- _Exercise brief_
Print out all the records, word for word.
----------
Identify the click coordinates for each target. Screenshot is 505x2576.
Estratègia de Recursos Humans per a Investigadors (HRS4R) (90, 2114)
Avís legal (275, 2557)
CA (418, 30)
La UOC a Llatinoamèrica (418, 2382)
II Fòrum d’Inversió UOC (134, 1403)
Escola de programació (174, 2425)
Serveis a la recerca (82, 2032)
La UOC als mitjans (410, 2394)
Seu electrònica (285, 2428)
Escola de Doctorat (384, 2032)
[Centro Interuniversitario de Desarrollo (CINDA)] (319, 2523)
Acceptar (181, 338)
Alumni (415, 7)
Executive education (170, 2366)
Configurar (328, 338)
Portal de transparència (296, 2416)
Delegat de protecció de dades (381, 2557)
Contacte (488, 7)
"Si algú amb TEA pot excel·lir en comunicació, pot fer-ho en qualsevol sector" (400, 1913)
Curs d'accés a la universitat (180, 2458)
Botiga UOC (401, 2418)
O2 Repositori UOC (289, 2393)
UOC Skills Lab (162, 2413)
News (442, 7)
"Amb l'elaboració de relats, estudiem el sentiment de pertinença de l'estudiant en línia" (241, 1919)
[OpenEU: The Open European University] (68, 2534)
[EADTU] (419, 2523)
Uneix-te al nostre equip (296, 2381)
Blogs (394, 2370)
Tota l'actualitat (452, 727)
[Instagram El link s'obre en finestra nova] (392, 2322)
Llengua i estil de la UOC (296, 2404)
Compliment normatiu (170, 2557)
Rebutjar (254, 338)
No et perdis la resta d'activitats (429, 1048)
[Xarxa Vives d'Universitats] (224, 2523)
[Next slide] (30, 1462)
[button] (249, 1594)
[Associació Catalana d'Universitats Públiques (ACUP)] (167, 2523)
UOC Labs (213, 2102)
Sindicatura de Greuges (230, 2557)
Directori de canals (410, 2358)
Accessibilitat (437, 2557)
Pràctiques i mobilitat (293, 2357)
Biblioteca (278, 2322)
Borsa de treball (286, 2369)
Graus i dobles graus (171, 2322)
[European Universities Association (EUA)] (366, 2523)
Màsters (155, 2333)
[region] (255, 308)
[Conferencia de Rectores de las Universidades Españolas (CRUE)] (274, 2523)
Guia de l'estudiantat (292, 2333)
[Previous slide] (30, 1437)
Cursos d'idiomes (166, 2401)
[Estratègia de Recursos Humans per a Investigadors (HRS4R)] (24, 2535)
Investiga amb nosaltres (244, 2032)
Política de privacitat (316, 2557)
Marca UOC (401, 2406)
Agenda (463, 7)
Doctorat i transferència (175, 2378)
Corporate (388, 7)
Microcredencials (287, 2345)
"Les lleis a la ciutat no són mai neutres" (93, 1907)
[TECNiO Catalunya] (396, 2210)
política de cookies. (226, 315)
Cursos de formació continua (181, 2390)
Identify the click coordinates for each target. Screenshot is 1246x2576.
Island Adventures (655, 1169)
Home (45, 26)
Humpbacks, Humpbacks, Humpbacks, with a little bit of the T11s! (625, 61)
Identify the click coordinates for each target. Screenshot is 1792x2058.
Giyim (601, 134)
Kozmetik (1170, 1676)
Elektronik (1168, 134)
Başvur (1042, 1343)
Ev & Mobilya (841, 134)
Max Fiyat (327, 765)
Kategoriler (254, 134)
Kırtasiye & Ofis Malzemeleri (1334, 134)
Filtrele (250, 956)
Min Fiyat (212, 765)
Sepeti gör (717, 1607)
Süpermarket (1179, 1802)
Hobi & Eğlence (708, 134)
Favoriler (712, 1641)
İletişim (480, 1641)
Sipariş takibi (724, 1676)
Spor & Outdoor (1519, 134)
----------
- _Expected answer_
Identify the click coordinates for each target. Screenshot is 505x2576.
Estratègia de Recursos Humans per a Investigadors (HRS4R) (90, 2114)
Avís legal (275, 2557)
CA (418, 30)
La UOC a Llatinoamèrica (418, 2382)
II Fòrum d’Inversió UOC (134, 1403)
Escola de programació (174, 2425)
Serveis a la recerca (82, 2032)
La UOC als mitjans (410, 2394)
Seu electrònica (285, 2428)
Escola de Doctorat (384, 2032)
[Centro Interuniversitario de Desarrollo (CINDA)] (319, 2523)
Acceptar (181, 338)
Alumni (415, 7)
Executive education (170, 2366)
Configurar (328, 338)
Portal de transparència (296, 2416)
Delegat de protecció de dades (381, 2557)
Contacte (488, 7)
"Si algú amb TEA pot excel·lir en comunicació, pot fer-ho en qualsevol sector" (400, 1913)
Curs d'accés a la universitat (180, 2458)
Botiga UOC (401, 2418)
O2 Repositori UOC (289, 2393)
UOC Skills Lab (162, 2413)
News (442, 7)
"Amb l'elaboració de relats, estudiem el sentiment de pertinença de l'estudiant en línia" (241, 1919)
[OpenEU: The Open European University] (68, 2534)
[EADTU] (419, 2523)
Uneix-te al nostre equip (296, 2381)
Blogs (394, 2370)
Tota l'actualitat (452, 727)
[Instagram El link s'obre en finestra nova] (392, 2322)
Llengua i estil de la UOC (296, 2404)
Compliment normatiu (170, 2557)
Rebutjar (254, 338)
No et perdis la resta d'activitats (429, 1048)
[Xarxa Vives d'Universitats] (224, 2523)
[Next slide] (30, 1462)
[button] (249, 1594)
[Associació Catalana d'Universitats Públiques (ACUP)] (167, 2523)
UOC Labs (213, 2102)
Sindicatura de Greuges (230, 2557)
Directori de canals (410, 2358)
Accessibilitat (437, 2557)
Pràctiques i mobilitat (293, 2357)
Biblioteca (278, 2322)
Borsa de treball (286, 2369)
Graus i dobles graus (171, 2322)
[European Universities Association (EUA)] (366, 2523)
Màsters (155, 2333)
[region] (255, 308)
[Conferencia de Rectores de las Universidades Españolas (CRUE)] (274, 2523)
Guia de l'estudiantat (292, 2333)
[Previous slide] (30, 1437)
Cursos d'idiomes (166, 2401)
[Estratègia de Recursos Humans per a Investigadors (HRS4R)] (24, 2535)
Investiga amb nosaltres (244, 2032)
Política de privacitat (316, 2557)
Marca UOC (401, 2406)
Agenda (463, 7)
Doctorat i transferència (175, 2378)
Corporate (388, 7)
Microcredencials (287, 2345)
"Les lleis a la ciutat no són mai neutres" (93, 1907)
[TECNiO Catalunya] (396, 2210)
política de cookies. (226, 315)
Cursos de formació continua (181, 2390)
Identify the click coordinates for each target. Screenshot is 1246x2576.
Island Adventures (655, 1169)
Home (45, 26)
Humpbacks, Humpbacks, Humpbacks, with a little bit of the T11s! (625, 61)
Identify the click coordinates for each target. Screenshot is 1792x2058.
Giyim (601, 134)
Kozmetik (1170, 1676)
Elektronik (1168, 134)
Başvur (1042, 1343)
Ev & Mobilya (841, 134)
Max Fiyat (327, 765)
Kategoriler (254, 134)
Kırtasiye & Ofis Malzemeleri (1334, 134)
Filtrele (250, 956)
Min Fiyat (212, 765)
Sepeti gör (717, 1607)
Süpermarket (1179, 1802)
Hobi & Eğlence (708, 134)
Favoriler (712, 1641)
İletişim (480, 1641)
Sipariş takibi (724, 1676)
Spor & Outdoor (1519, 134)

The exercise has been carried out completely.